"Siamo nella fase di circolazione endemica del virus, in cui l'aumento dei focolai determina la progressiva crescita dei nuovi casi settimanali. Da 8 settimane consecutive i numeri confermano la crescita costante della curva epidemica e l'incremento dei casi 'attualmente positivi'. Dai 1.408 nuovi casi della settimana 15-21 luglio siamo passati ai 10.907 di quella 16-22 settembre, con il progressivo aumento dei casi attualmente positivi che da fine luglio sono quasi quadruplicati, da 12.482 a 47.718 il 25 settembre. Questo si riflette gradualmente sui pazienti ricoverati con sintomi (da 732 a 2.737) e in terapia intensiva (da 4o a 244)". In una intervista a La Verità il presidente della Fondazione Gimbe Nino Cartabellotta delinea i dati dai quali emerge che "la seconda ondata di fatto é già in atto" ma non sarà come a marzo, "non potrà esserci alcun effetto sorpresa per la sanità e per la società civile, allora totalmente impreparate di fronte al violento tsunami, di cui non abbiamo mai conosciuto i prodromi. Oggi la sorveglianza epidemiologica monitora continuamente la risalita della curva, i posti letto ospedalieri e di terapia intensiva sono stati potenziati, le strutture sanitarie dispongono di percorsi Covid e abbiamo ampia disponibilità di mascherine e dispositivi di protezione individuale". L'aumento dei positivi è dovuto al maggior numero di tamponi effettuati o ci sono anche altre ragioni? "Da un lato consegue a un generale incremento dei casi testati, dall'altro all'aumento del rapporto tra positivi e casi testati: dallo 0,8% della settimana 15-21 luglio siamo passati al 2,8% di quella 16-22 settembre. Ovvero, cerchiamo di più il virus, ma la sua circolazione è aumentata". I contagi, precisa, avvengono "per oltre il 75% in ambito familiare", "i giovani asintomatici in ambito familiare contagiano persone anziane e fragili".

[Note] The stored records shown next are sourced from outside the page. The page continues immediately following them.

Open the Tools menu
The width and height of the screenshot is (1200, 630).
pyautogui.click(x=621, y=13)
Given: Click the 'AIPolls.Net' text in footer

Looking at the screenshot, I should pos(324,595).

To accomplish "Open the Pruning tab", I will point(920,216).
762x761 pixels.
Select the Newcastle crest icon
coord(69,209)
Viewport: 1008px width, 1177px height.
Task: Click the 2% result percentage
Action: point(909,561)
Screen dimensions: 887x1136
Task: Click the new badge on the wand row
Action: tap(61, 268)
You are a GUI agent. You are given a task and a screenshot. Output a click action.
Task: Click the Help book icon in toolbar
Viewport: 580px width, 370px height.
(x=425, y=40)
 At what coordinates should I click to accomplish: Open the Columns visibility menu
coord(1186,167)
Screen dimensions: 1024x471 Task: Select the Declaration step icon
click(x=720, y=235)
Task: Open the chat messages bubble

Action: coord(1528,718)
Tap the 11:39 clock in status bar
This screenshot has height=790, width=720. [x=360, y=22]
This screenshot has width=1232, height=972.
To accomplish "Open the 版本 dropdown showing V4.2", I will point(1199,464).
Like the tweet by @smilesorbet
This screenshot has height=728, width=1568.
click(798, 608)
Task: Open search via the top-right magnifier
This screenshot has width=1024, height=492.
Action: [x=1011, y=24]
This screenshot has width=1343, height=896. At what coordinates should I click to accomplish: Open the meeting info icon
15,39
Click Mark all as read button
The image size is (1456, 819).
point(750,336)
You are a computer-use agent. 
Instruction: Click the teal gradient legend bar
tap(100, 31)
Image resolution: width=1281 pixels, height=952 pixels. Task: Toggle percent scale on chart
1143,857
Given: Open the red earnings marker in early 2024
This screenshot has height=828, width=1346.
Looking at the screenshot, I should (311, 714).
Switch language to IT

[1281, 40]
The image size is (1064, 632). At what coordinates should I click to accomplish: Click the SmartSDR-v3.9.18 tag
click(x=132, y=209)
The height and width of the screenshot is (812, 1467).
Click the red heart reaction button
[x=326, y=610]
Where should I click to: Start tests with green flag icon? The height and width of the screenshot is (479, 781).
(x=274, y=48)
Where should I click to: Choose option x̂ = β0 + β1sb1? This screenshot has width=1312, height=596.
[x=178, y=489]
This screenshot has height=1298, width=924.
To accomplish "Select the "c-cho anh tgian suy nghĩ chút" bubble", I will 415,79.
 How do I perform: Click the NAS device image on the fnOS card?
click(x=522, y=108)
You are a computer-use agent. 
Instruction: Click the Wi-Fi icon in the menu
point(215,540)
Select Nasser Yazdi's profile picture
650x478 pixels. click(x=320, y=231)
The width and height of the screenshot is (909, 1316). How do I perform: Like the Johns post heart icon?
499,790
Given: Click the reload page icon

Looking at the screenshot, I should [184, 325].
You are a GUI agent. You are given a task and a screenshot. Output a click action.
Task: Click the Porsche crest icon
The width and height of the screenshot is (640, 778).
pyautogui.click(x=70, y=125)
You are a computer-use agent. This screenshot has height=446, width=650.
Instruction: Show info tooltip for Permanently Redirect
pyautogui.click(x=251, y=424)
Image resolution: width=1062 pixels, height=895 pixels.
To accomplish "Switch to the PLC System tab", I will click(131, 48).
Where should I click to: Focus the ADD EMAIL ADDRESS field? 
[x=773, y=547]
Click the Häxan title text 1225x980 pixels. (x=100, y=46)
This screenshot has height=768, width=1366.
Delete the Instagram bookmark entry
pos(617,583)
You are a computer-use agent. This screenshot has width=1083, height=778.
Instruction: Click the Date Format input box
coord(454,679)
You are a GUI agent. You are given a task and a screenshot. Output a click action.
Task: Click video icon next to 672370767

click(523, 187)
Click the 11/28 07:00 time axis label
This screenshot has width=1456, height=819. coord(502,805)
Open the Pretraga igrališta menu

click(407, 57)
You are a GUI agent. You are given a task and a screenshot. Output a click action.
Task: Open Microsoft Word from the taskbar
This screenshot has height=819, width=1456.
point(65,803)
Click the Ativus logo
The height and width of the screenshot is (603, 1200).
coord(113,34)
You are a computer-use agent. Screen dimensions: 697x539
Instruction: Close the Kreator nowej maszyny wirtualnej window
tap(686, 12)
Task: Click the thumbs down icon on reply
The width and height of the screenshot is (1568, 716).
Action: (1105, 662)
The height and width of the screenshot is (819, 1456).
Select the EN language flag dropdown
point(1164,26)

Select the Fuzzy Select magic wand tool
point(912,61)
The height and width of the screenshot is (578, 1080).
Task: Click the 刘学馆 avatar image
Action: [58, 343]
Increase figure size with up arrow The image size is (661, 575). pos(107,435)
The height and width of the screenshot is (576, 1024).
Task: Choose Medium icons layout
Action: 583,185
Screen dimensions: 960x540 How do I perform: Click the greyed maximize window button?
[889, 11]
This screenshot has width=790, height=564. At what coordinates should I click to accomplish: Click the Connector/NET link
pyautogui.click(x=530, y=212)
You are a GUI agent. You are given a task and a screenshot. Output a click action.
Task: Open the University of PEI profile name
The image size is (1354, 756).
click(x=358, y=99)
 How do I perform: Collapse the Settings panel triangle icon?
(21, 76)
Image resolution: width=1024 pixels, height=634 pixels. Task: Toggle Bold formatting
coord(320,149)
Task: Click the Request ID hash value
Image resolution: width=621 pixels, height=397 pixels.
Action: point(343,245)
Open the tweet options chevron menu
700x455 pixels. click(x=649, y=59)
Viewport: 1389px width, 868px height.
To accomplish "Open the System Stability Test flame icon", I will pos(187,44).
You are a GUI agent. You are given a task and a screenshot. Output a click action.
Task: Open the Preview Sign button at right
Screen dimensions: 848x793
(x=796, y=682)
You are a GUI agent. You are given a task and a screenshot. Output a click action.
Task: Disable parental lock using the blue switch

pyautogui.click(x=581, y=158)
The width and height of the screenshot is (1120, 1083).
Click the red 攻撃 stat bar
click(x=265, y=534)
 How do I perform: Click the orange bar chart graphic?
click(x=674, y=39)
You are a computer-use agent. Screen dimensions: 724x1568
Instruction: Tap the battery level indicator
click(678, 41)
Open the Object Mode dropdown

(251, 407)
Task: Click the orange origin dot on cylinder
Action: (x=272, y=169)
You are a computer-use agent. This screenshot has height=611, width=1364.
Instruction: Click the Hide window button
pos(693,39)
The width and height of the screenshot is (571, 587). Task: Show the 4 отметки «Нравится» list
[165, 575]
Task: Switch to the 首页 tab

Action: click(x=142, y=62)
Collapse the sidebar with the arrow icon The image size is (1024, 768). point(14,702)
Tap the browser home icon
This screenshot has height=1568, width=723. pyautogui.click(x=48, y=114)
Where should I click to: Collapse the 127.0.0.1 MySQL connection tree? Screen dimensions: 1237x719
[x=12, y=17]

Le regioni più a rischio Coronavirus

"Il trend in costante aumento - continua il presidente della Fondazione Gimbe - impone di mantenere la guardia molto alta, soprattutto in alcune Regioni. In particolare al 25 settembre, i tassi di ospedalizzazione per 100.000 abitanti superiori alla media nazionale (4,9) sono in Liguria (10,4), Lazio (10,2), Sardegna (8), Campania (7), Puglia (5,4) e Sicilia (5)". "Con il via libera alla movida e alla riapertura delle discoteche abbiamo dato una notevole mano al coronavirus. Inevitabilmente l'apertura della mobilità interregionale ha contribuito a una diffusione del virus che nelle regioni del Sud, grazie al lockdown, aveva circolato pochissimo. Infatti, meno dell'1% della popolazione aveva sviluppato anticorpi". E' cambiato il virus in questi mesi? "Assolutamente no: semplicemente oggi esploriamo la parte sommersa dell'iceberg, mentre in primavera, in assenza di attività di screening per scovare gli asintomatici, potevamo intravederne solo la punta, ovvero i soggetti più gravi e ospedalizzati. Il virus è sempre lo stesso, stiamo solo vivendo una fase diversa dell'epidemia perché dal 3 giugno, con ripresa della mobilità interregionale e riapertura dei confini, siamo di fatto 'ripartiti dal via', come al gioco dell'oca". Dovremmo aumentare il numero di tamponi come chiede il professor Andrea Crisanti? "Assolutamente sì. Il potenziamento del sistema di 'testing e tracing' è una strategia indispensabile per contenere la seconda ondata ed evitare il sovraccarico dei servizi sanitari, prima territoriali e poi ospedalieri". Perché in rapporto ai Paesi confinanti l'Italia registra meno casi? "Perché in Italia, rispetto ad altri Paesi europei, abbiamo attuato un lockdown tempestivo, rigoroso e prolungato, oltre a riaperture più graduali. Questo ci ha conferito un grande vantaggio e ha facilitato il tracciamento dopo le riaperture, visto il numero limitato di nuovi casi e lo svuotamento degli ospedali. Sui comportamenti individuali, narrative a parte, non ci sono evidenze scientifiche".